Detection of clonally rearranged T-cell-receptor gamma chain genes from T-cell malignancies and acute inflammatory rheumatic disease using PCR amplification, PAGE, and automated analysis

Abstract

 Clonal expansions of T cells carrying identical T-cell-receptor (TCR) genes are the hallmark of T-cell malignancies, but they can also result from a strong immune reaction to a dominant epitope. The basis for the molecular detection of clonal T cells is amplification of the V-(D)-N-J region of the TCR gene. We evaluated PCR amplification of the rearranged gamma TCR from genomic DNA extracted from peripheral blood and subsequent polyacrylamide gel electrophoresis (PAGE) in an automated DNA sequencer. We determined the sensitivity for the detection of clonal T cells and propose a standardized evaluation procedure for the electrophoretic profiles generated by the DNA sequencer. The sensitivity of our method was 0.6–1.25% of clonal T cells within a polyclonal background. Sixteen patients with T-cell malignancies, ten with acute inflammatory rheumatic diseases, and twelve healthy controls were examined.

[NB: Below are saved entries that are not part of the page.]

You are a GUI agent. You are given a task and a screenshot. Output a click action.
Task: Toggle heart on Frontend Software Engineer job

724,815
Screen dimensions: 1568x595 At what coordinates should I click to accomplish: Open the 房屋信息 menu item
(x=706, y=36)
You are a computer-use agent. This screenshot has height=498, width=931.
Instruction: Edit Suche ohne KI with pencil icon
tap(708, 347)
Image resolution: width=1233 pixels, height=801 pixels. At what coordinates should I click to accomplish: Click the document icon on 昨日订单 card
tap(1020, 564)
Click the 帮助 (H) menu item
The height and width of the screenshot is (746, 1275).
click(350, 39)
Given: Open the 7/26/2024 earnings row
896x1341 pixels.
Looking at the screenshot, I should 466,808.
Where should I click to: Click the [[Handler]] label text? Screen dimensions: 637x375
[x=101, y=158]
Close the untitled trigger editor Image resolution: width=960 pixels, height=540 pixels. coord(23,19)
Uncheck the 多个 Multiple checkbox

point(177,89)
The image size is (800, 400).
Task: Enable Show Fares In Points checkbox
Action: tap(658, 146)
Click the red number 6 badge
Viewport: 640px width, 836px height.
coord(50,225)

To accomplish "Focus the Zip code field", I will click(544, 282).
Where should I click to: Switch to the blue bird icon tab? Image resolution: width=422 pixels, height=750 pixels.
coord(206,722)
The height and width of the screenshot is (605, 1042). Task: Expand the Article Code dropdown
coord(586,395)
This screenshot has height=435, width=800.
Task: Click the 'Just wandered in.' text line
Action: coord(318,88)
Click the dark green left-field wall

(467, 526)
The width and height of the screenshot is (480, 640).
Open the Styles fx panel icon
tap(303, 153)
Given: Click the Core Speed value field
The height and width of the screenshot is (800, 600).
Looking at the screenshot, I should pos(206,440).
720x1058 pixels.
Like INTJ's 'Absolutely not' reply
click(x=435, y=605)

Among the systemic T-cell malignancies, all but one patient with T-PLL (8/9) revealed a clonal PCR signal. No clonal signal was detectable in any patient in clinical complete remission (5/5) or in either of the two patients with lymphomas limited to cutaneous sites. However, clonal T cells were detected in one patient with polymyalgia rheumatica and in one with reactive arthritis. A polyclonal signal was found in the remaining eight patients with acute inflammatory rheumatic diseases and in 12 healthy controls. Taking our results together, the PCR/PAGE assay is able to reliably distinguish clonal from polyclonal T-cell populations. However, although the sensitivity is limited to approximately 1%, clonal T cells can be found in the peripheral blood of some patients with autoimmune diseases and not only in T-cell malignancies.